A maioria das promessas do governador Renan Filho está longe de ser cumprida. Reservas técnicas da Polícia Militar, da Saúde e da Educação, nem pensar. O aperto financeiro é grande e deve piorar ainda mais este ano.

Corte geral

Algumas secretarias de Estado estão sobrevivendo porque o governador tenta mantê-las vivas, apesar da crise. A ordem na Secretaria de Fazenda é economizar. O corte já chegou a 30% e pode chegar a muito mais. O governador deveria aproveitar o momento e se desfazer das secretarias consideradas improdutivas, funcionando apenas como cabide de empregos.


As prioridades

Nos corredores do Palácio a voz é uma só: prioridade para a segurança pública, saúde e educação. O resto vem depois.

Bom senso

O deputado Galba Novaes pediu desculpas à Mesa Diretora pelo incidente durante uma sessão na Assembleia Legislativa, quando discutiu asperamente com o presidente Luis Dantas.
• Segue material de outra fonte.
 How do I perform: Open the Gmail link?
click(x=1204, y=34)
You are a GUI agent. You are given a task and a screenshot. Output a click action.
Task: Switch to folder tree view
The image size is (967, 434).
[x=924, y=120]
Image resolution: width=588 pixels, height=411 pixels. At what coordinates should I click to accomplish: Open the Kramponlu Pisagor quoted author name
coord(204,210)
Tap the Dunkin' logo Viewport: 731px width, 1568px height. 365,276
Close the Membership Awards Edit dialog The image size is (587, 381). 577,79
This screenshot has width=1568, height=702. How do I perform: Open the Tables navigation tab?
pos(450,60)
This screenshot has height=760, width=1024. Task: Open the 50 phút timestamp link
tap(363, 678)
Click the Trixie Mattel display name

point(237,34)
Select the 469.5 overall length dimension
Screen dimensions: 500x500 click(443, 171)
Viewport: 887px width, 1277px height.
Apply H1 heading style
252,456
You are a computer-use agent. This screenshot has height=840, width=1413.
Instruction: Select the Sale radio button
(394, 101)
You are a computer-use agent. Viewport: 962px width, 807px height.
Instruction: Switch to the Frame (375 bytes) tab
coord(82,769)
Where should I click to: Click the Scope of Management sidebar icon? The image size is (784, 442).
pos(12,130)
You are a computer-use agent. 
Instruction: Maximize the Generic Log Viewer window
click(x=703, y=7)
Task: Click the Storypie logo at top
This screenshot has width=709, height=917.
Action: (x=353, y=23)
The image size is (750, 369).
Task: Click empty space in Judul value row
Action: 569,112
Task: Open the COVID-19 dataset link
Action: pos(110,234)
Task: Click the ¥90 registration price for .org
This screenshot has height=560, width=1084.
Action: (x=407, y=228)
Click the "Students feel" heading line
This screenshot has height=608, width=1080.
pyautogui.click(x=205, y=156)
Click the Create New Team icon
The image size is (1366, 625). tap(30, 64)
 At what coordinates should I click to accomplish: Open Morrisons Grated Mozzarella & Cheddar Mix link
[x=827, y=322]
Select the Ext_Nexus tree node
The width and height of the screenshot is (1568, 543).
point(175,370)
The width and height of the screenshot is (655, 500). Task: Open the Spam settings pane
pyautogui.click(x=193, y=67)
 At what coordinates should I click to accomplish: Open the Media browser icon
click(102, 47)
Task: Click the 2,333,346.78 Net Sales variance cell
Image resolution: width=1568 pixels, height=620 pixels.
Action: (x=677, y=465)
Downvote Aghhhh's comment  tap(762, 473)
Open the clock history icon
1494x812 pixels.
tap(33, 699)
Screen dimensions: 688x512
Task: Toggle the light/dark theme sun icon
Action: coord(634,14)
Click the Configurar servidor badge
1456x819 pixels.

Galba demonstrou altivez em reconhecer que havia se excedido.

Crescendo

O governador Renan Filho não irá ter tanta folga na Assembleia Legislativa como se pensava. Por baixo dos panos alguns deputados tramam em reagir às posições de Renan. É que eles não estão encontrando tantas facilidades como esperavam que tivessem. Espaço no governo, a exemplo de anos anteriores, nem pensar. Os cargos comissionados, a não ser para o próprio governador para atender sua pequena comunidade de amigos, estão muito escassos. E a tendência é piorar.


Cidade sem lei

O estrago que essas caminhadas de protestos sob vários aspectos estão acontecendo em Maceió é um verdadeiro absurdo. São sem terra, estudantes e até servidores em greve. E a população que se exploda. Na última quarta-feira a Avenida Fernandes Lima ficou intransitável com a passeata dos sem terra e o centro da cidade totalmente congestionado. E ninguém toma providências.


Vacas magras

A crise bateu mesmo na porta das prefeituras e consequentemente do Estado. Os prefeitos não têm outra solução a não ser cortar gastos, sob pena de não cumprirem com suas obrigações e até mesmo com o pagamento do funcionalismo. A situação só tende a piorar.